Spicy Fruit & Seed Bread – Week 22

I wanted to make an intriguing bread this week and came across this recipe which I have adapted to suit my tastes. I love spicy and sweet combined and this basic bread mixture, with its blend of flours, fruit, seeds and spices gives an interesting texture and lovely flavour.




You will need

300 g (10 oz) strong white flour

1 tablespoon plain wholemeal flour

2 teaspoons fast action dried yeast

1 teaspoon salt

2 teaspoons sugar

1 tablespoons nigella seeds (you could use black onion seeds)

1 tablespoon cumin seeds

¼ ground cumin

2 teaspoons ground coriander

¼ teaspoons dried chilli flakes

50 g (2 oz) chopped dried apricots (you could use dried mango/ pineapple)

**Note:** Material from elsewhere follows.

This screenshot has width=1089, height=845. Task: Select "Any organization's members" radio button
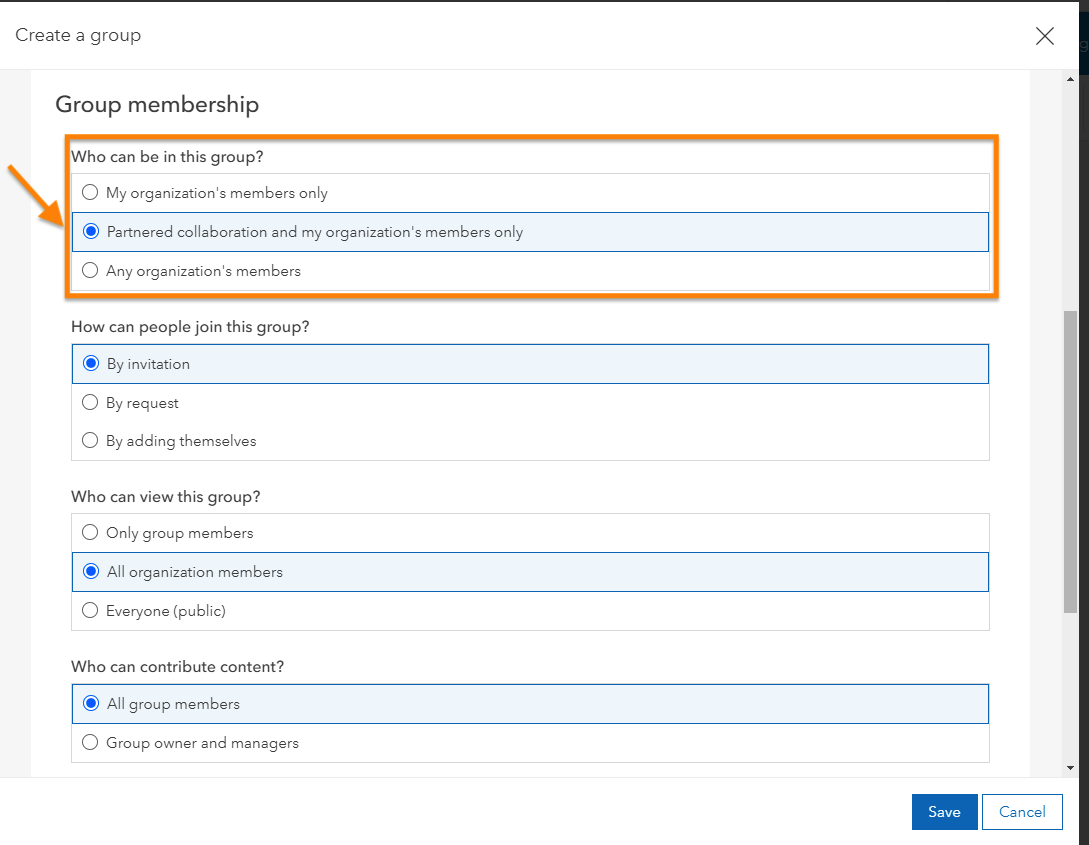(x=90, y=271)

2 tablespoons vegetable oil plus extra for oiling the loaf tin

200 ml (7 fl oz) hand hot water.

First grease a 500 g (1 lb) loaf tin.


Place the flour, yeast, salt, sugar and spices into a bowl and stir to combine. Add the hand-hot water with the oil and combine to form a stiff dough.

Knead the dough on a clean surface for 10 minutes, then add the dried apricots.

Cover the dough, in a bowl, with a clean tea towel and leave in a warm place to rise for about 45 minutes.

Knock back the dough, form into a loaf shape and place in the tin. Leave again, covered, to rise for a further 45 minutes until it has doubled in size.

Place into a pre-heated oven, 200°C (400°F), Gas mark 6 for 20 – 25 minutes until the loaf is golden and sounds hollow when knocked. Remove from the oven and transfer to a wire rack to cool. Serve cut into slices and spread with butter.